In this tutorial, we will:
-
Create a GPU instance in AWS – p3.2xl instance with one NVIDIA Tesla V100 GPU
-
Install compatible version of CUDA toolkit and ensure that the toolkit is installed and visible and ready to go
-
Explore basics of CUDA programming with a few examples that exploit the parallelism of GPUs using threads, grids and blocks
-
Install compatible version of Pytorch that is compatible with the CUDA toolkit version
-
Run python code within a Jupyter notebook that shows how to identify GPU properties within Pytorch framework
-
Run python code within a Jupyter notebook to demonstrate how to download a model from Huggingface transformers and run inference with the model using CPU and then run the same inference using the GPU
Our architecture consists of a P3.2xlarge EC2 instance. The VM is within a public subnet of our VPC in an AWS region. The ports 22 is open to allow SSH connection. Port 8888 is open for the connecting to the jupyter notebook.

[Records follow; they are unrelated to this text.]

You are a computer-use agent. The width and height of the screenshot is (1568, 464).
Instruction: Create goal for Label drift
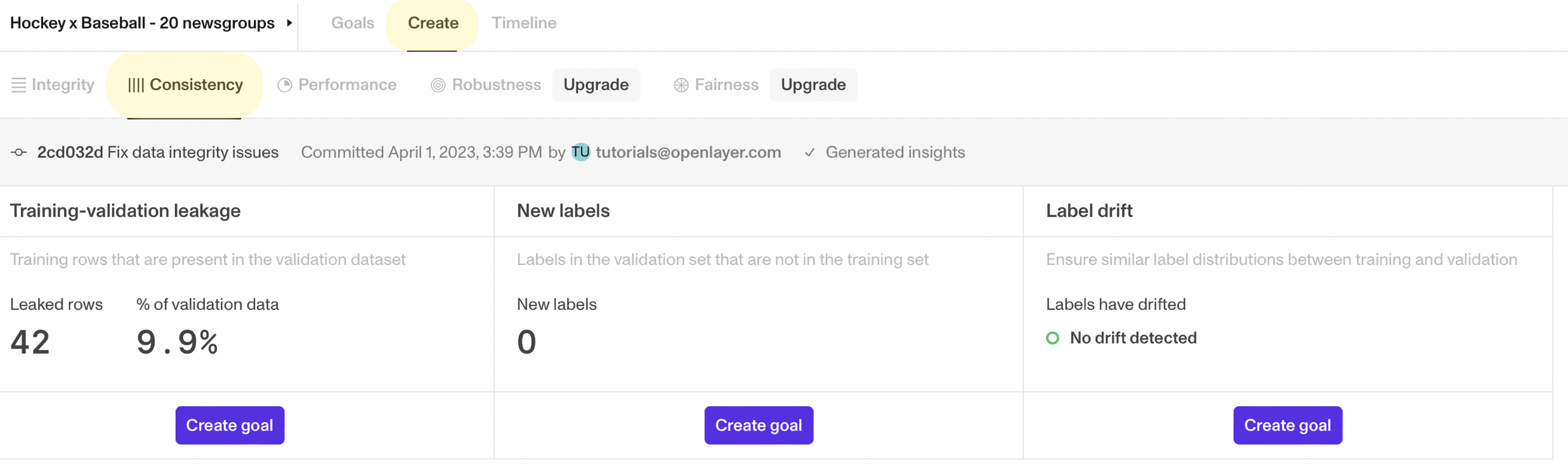coord(1288,425)
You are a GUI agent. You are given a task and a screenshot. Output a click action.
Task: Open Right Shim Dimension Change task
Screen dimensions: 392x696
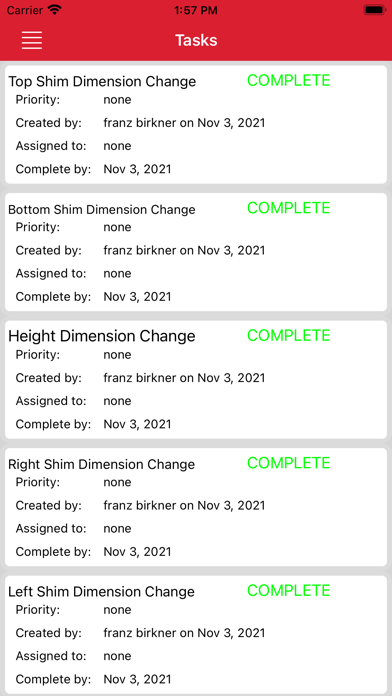click(196, 507)
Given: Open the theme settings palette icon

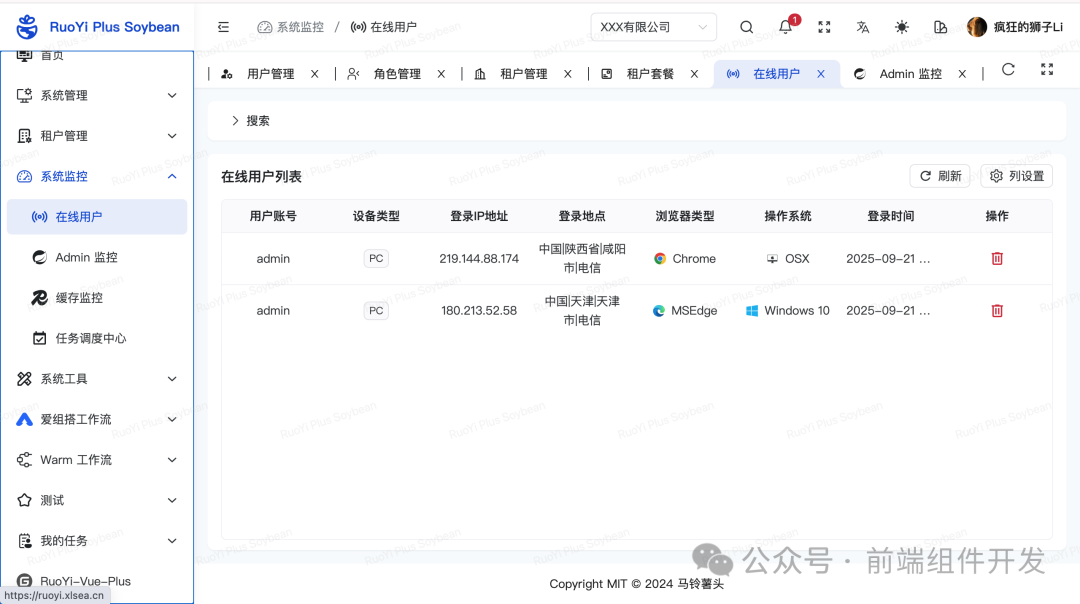Looking at the screenshot, I should pyautogui.click(x=940, y=27).
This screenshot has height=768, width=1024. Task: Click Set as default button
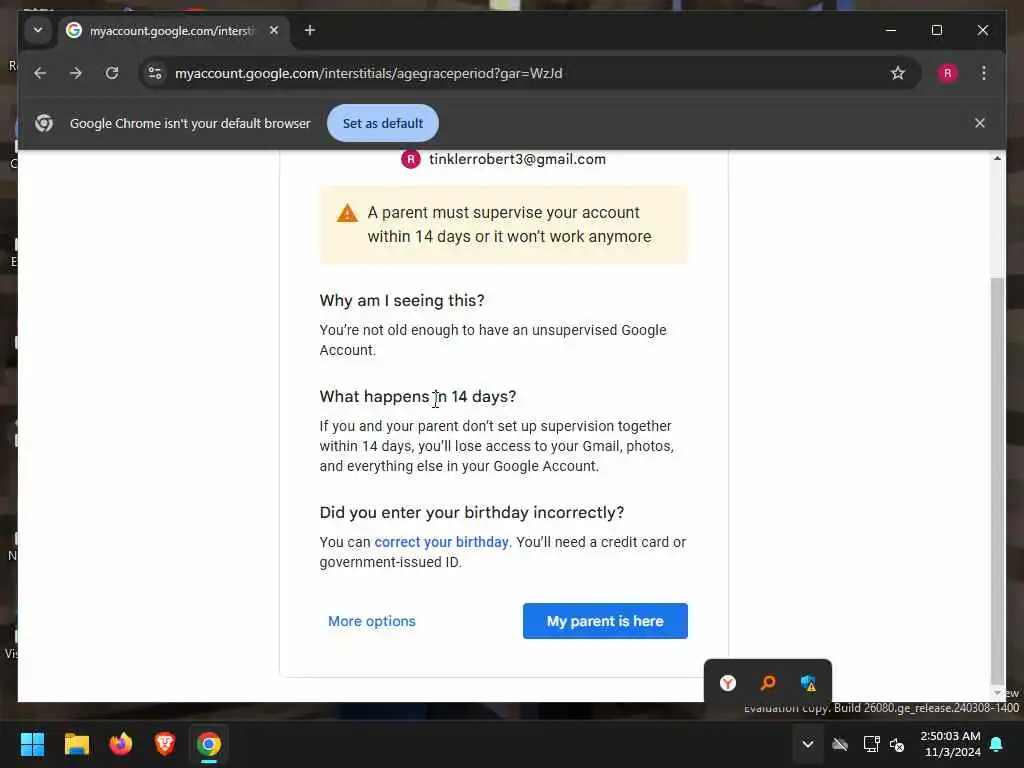(383, 123)
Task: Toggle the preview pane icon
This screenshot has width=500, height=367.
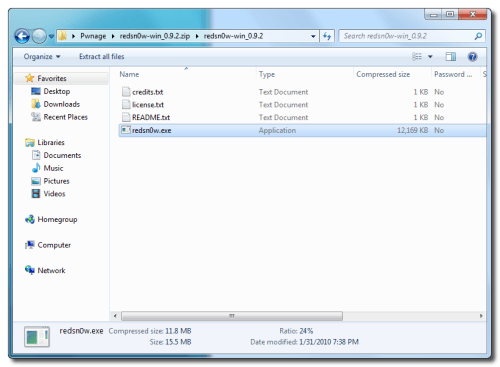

We will install Jupyterlab in the EC2 instance and run the demo using the provided notebook.
For the CUDA programs we will explore in this tutorial, the CUDA code is provided in the repository.
- Access to an AWS account and privilege to setup EC2 instances
- Knowledge of setting up EC2 instances
- Basic familiarity with running CLI commands, SSH, and running Jupyter notebook
Please follow the steps in sequence
Launch an EC2 instance from AWS Console. Select US-East-1 region, since it is likely to have better availability in that region. Specs for the EC2 instance as follows.
P3.2xlarge
Ubuntu 20.04
250 GB disk storage
Enable public IP
Inside your existing VPC or default VPC
Create a key pair or use your existing key pair
Create a security group or use your existing security group. Inbound rules needed for security group are:
open port 22 for SSH from your desired IP address
open port 8888 for connecting to jupyter notebook from your desired IP address
Wait until the EC2 instance is fully launched and ready
Log into the EC2 instance via SSH. You will need the EC2 key pair that you created or reused in the earlier step. Since the OS is ubuntu 20.04, your ssh login username will be ubuntu.
You can use your favorite SSH clients like putty or bitvise or even log in from your command line.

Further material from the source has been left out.